Tohidul Islam, additional deputy commissioner of police of Uttara Division said, “It is imperative that trafficked migrant workers file cases otherwise we cannot crack down on the rackets, and this cycle will continue.”

Since 2009, at least 26 lakh Bangladeshi migrants have migrated to Europe by sea, using the tip of northern Africa as a launching pad, says the BRAC study. An update by UNHCR from December 2023 found that of 5,236 refugees and migrants reached Italy by sea that month, 13 percent of them were Bangladeshis.

The research sheds light on the scale of horrors possibly faced by this large number of migrant workers.

However, it is not as if all migrants travel to Libya aiming to reach Europe. They often have no choice.

“Disturbingly, the study also highlighted that the vast majority of respondents (551) did not receive the promised job upon reaching their destinations, leaving them deceived and vulnerable. Only 36 respondents confirmed that they actually obtained the job as initially promised,” the study adds.

Out of the interviewed individuals, 316 paid for the dangerous journey themselves while 142 took money from their families but they all returned home penniless.

From 2016 to 2021, the number of people attempting to leave Libya by boat and being forced to return to the north African country rose from zero to over half of the people who made it across, said a report by Médecins Sans Frontières (MSF) released yesterday, adding, “In the first eight months of 2023, more than 11,000 people were intercepted at sea and returned to Libya.”

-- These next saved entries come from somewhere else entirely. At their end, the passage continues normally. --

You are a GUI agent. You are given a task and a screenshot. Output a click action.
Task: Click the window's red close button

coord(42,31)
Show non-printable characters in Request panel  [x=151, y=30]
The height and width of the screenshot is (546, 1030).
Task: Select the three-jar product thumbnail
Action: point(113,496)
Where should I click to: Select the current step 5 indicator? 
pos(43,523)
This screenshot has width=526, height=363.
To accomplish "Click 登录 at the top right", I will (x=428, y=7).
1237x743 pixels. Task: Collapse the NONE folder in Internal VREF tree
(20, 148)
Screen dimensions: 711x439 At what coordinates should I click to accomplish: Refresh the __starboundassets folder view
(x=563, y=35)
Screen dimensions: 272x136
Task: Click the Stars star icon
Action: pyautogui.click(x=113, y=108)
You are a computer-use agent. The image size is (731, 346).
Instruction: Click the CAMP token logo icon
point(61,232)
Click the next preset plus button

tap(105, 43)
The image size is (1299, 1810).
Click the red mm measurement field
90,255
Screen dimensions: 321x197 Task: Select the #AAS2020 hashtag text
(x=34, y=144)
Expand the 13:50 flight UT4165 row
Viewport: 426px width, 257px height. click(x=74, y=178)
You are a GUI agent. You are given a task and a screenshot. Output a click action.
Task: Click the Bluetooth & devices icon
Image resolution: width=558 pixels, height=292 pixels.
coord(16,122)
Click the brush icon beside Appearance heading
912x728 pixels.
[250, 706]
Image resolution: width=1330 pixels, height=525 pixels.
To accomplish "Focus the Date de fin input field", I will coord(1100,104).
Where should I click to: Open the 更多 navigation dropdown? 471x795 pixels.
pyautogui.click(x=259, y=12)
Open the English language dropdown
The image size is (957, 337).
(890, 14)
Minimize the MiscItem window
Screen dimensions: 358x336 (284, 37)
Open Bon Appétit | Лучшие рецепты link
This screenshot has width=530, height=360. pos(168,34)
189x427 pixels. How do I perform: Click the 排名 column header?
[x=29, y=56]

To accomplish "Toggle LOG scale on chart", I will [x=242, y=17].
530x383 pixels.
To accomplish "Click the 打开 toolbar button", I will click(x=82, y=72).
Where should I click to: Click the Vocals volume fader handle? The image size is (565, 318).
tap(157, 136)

The MSF reported that the migrants they rescued all made multiple attempts to flee Libya by sea, some up to seven times.

Just over the past one year, 1,722 people were repatriated from Libya to Bangladesh on 12 special flights, according to airport and immigration data. On February 1, a plane brought in 136 rescued people.

Another special flight carrying 144 rescued Bangladeshis is scheduled to arrive in Dhaka today, announced the Embassy of Bangladesh in Libya.

The BRAC study says that the trafficking rings were abusing the tourist visa for Dubai. No matter which country they intend to traffic people to, Dubai is almost always a port of call.

The BRAC study found that most of the trafficked survivors went to Dubai from Dhaka, then Egypt, before landing in Libya.

Law enforcement sources claimed that a Pakistani smuggling ring operates chartered flights between Dubai and Libya

Other countries used as a transit between Dubai and Libya include Turkey, Sudan, Tunisia, Jordan, Syria and Kuwait, found the study. There are a total of 8 routes.

Dubai stopped issuing work permits for Bangladeshis in 2015.

Shariful Hasan, head of BRAC Migration Programme, said, “But there is a constant demand for Bangladeshi workers from companies in the Gulf state. All of them are given tourist visas. This means that they are not protected as formal migrant workers, and are susceptible to trafficking.”

Similarly, Libya and Bangladesh had no formal agreement about migrant workers until October last year, meaning human trafficking rings were the only means for migrants to reach the European gateway.

On February 15, a boat carrying 52 migrants caught fire and sank in the Mediterranean off Tunisian coast. Eight Bangladeshis perished in the accident, while 26 Bangladeshis were rescued. One Bangladeshi is critically injured and hospitalised.